Extracted text:
===============

I’ve been following the development of this initiative from Google more or less since it was first filed as a note on Github.
Yesterday, the Chrome team announced an “Intent to Deprecate and Freeze: The User-Agent string”.
Along with this intent, an intent to ship Client Hints infrastructure and UA Client Hints is published. “UA client hints” (UA-CH) is similar to the client hints we’ve seen around for a while now.
Why Change Perfectly Good Tires at 100 km/h?
The history of the User-Agent
is long and proud, but it also carries a lot of legacy. The legacy itself is not a big deal by itself but the Chrome team seem to want a “fresh start”. However, privacy seem to be the most important motivation. (Google thinks Privacy is important! Sometimes…) The sudden focus on the privacy aspect of client hints, I’d guess is related to the push back a few years ago.
The official motivation of freezing the User-Agent
header is to make it less useful for parties who use it for fingerprinting purposes. The idea is that if more devices have the same User-Agent
string, the harder it is to fingerprint the user.
The fresh start is the “User Agent Client Hints“. More or less the same bits of info is available through the hints as in the User-Agent header, but it is claimed to be more secure as only the Sec-CH-UA
header is sent by default. Availability of the other hints is governed by Feature Policies.

===============

Supplied material:
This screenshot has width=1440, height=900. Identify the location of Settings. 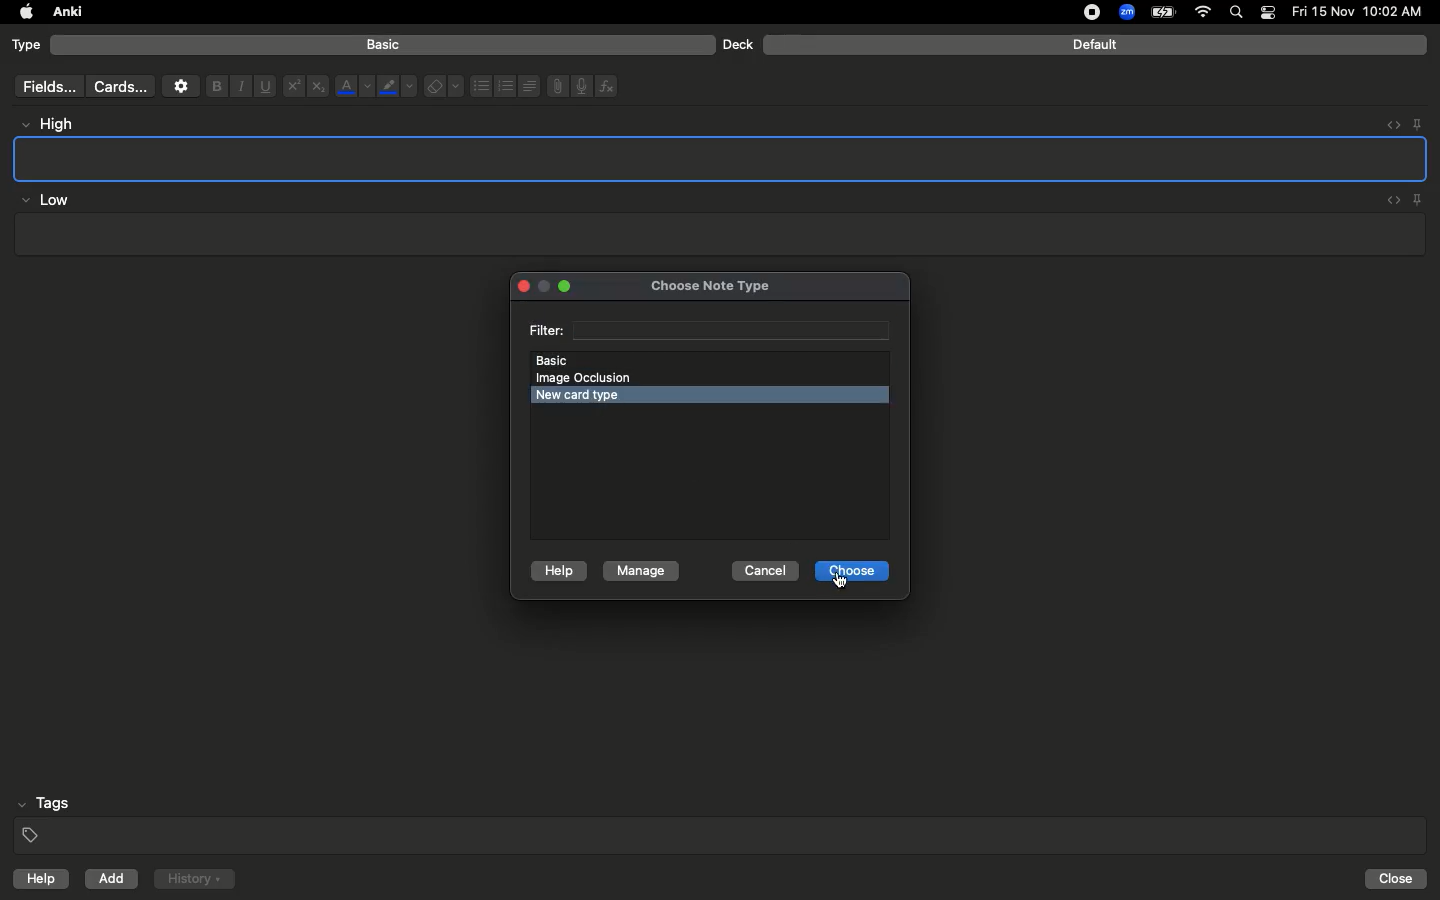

===============

Task requirements:
(1) Retype the stretch from "The fresh start" through "by Feature Policies." in the post about freezing the User-Agent string.
(2) According to the post about freezing the User-Agent string, which header do User Agent Client Hints send by default?
(3) Carry on the post about Chrome freezing the User-Agent string from the point where it stops.

Answers to the exercises:
(1)
The fresh start is the “User Agent Client Hints“. More or less the same bits of info is available through the hints as in the User-Agent header, but it is claimed to be more secure as only the Sec-CH-UA
header is sent by default. Availability of the other hints is governed by Feature Policies.

(2) Sec-CH-UA

(3)
Whether this approach will address the original privacy concerns, remains to be seen.
Impact of the Change
First, let me emphasise that the impact of this is limited to Chrome browsers which is about 60% globally. The percentage varies a lot by continent and mobile/tablet/desktop use cases.
For some reason Google thinks doing content negotiation based on the User-Agent
is a bad thing. Done right, this is called Device- or Feature Detection, done wrong it’s called “UA-sniffing”. From a user and UX perspective adapting content, presentation and experience to the browsing context is great, but apparently form an advertising and indexing perspective it’s a painful.
Personally I think Google is underestimating the impact of shipping the two intents with almost no time for the community to react and adapt.
Professionally, I’ve been hands on with the mobile web space and seen it develop for more than 15 years and I know that many, big and small, websites rely on device detection based on the User-Agent
header. From Googles perspective it may seem easy to switch to the alternative UA-CH, but this is where the team pushing this change doesn’t understand the impact:
Functionality based on device detection is critical, widespread and not only in front end code. Huge software systems with backend code rely on device detection, as well as entire infrastructure stacks.
Websites, advertising platforms, analytics providers, security/fraud detection providers and other industries will have to do a lot of work to now support both device detection based on User-Agent
AND UA-CH
(yes both). May be a big thing if you’re not using a Device Detection solution.
The Process and Documentation
Is it the right approach that two people can push for such a big, potentially breaking change?
Don’t get me wrong!! Great, smart people(!) and I know that more people has been involved. But for such changes, a more formal process should be in place.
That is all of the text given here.